• [DO THIS] Rewrite the records with "button" swapped for "control" and everything else left the same. Leave out the pictures.

• [ITEMS]

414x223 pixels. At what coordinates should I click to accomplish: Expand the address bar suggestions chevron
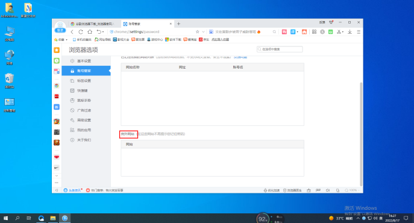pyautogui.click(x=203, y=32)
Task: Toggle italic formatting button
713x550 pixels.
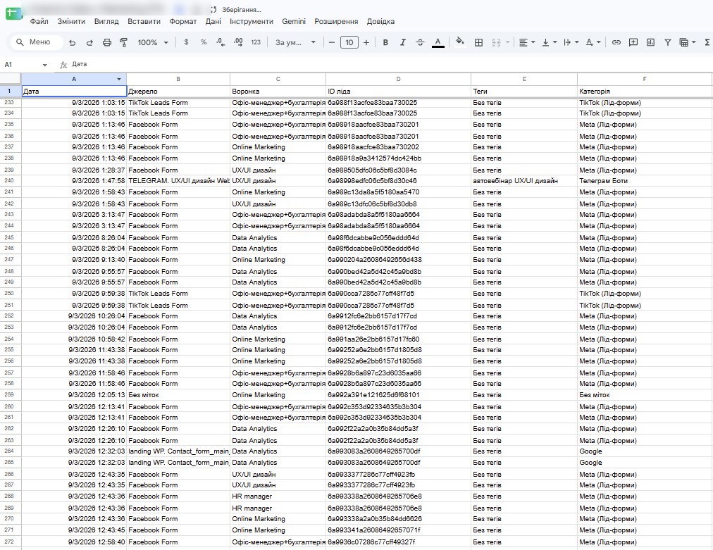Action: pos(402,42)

• [RESULT FOR THIS EXERCISE]
414x223 pixels. At what coordinates should I click to accomplish: Expand the address bar suggestions chevron
pyautogui.click(x=203, y=32)
Task: Toggle italic formatting control
713x550 pixels.
Action: pos(402,42)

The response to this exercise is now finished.